Background: A simple and reliable diagnosis of congenital cytomegalovirus infection is necessary both for clinical and epidemiological purposes. This could be accomplished through the demonstration of cytomegalovirus (CMV) DNA in blood spots (DBS) on Guthrie cards.
Objectives: (1) To assess the sensitivity and specificity of the method (DBS test) in diagnosing congenital CMV infection compared with viral isolation and (2) to evaluate the applications of the test to the late diagnosis of congenital CMV.
Study design: The method was tested on the cards of (1) 509 babies examined through viral isolation within their third week of life (72 positive cases) and (2) 191 children studied after 3 weeks of life (25 days to 5 years). Blood was eluted from Guthrie cards and heat extracted. The products of a nested polymerase chain reaction (PCR) amplifying one region in the CMV glycoprotein B (gB) gene were detected by agarose gel electrophoresis.
Results: DBS test was positive in all 72 congenitally infected babies and in four of the 437 negative at cytomegalovirus isolation (sensitivity 100%, specificity 99%). Infection in 16 of the 92 infants with a late viral isolation was demonstrated to be congenital by the test, which also detected congenital infection in 18 of 83 children in whom viral culture was not performed (13 with and five without symptoms). Fifty-six additional control cases tested negative.

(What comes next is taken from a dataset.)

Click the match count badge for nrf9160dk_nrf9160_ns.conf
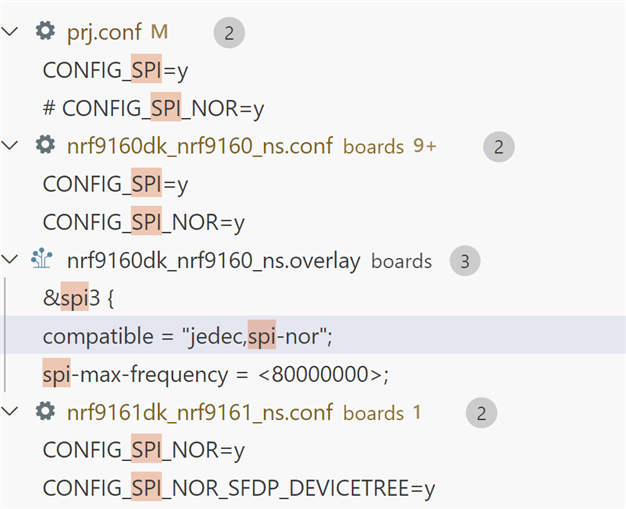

Conclusions: DBS test is a reliable assay for diagnosing congenital cytomegalovirus infection and could be used as an alternative to viral culture. It is able to reveal whether ascertained CMV infection is congenital or postnatal at an age when viral isolation is not able to do so. It can assess the role of risky procedures such as transfusion and it can ascertain the etiology of morbid conditions diagnosed late or of controversial origin.